REQUIRED ACTION. Only what runs from the line with "Select millimeters from the unit list" to the end of the data should appear in the answer, exactly as written and without pictures.

TASK MATERIAL.

────────────────

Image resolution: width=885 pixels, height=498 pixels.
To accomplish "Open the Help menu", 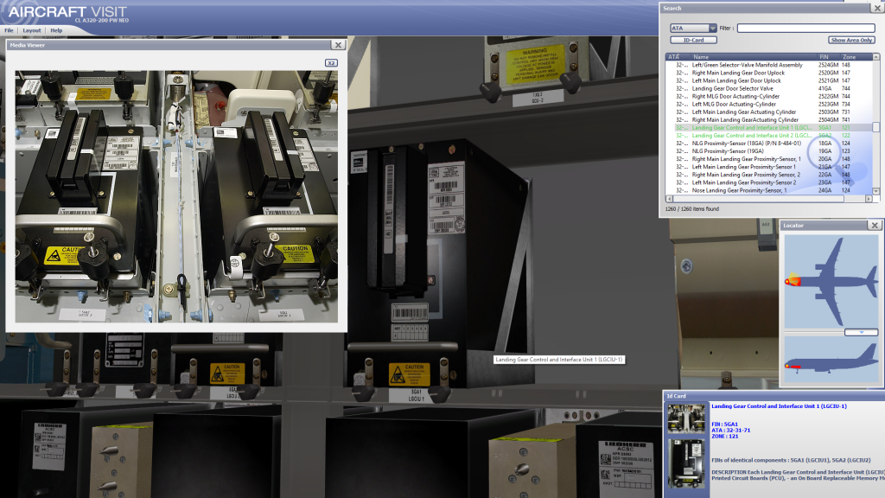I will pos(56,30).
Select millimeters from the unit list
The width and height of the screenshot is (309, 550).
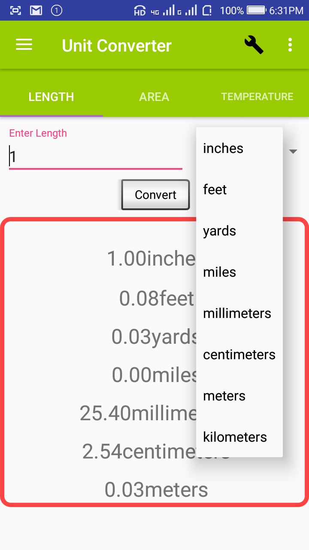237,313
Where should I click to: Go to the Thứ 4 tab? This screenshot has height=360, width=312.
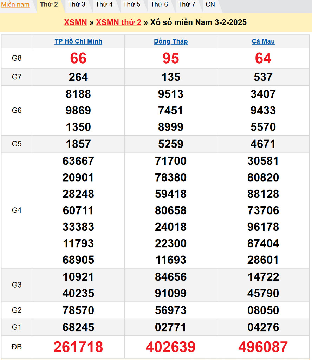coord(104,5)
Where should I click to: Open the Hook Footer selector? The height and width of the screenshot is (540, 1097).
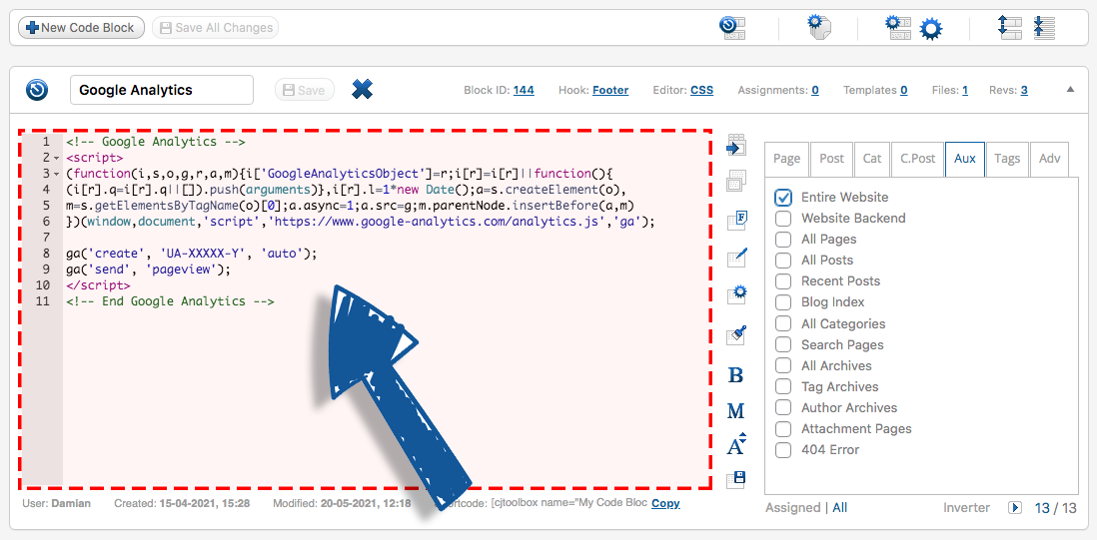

────────────────

SOLVED PROBLEM.
Select millimeters from the unit list
The width and height of the screenshot is (309, 550).
237,313
Where should I click to: Go to the Thứ 4 tab? This screenshot has height=360, width=312.
coord(104,5)
Where should I click to: Open the Hook Footer selector? The height and width of the screenshot is (540, 1097).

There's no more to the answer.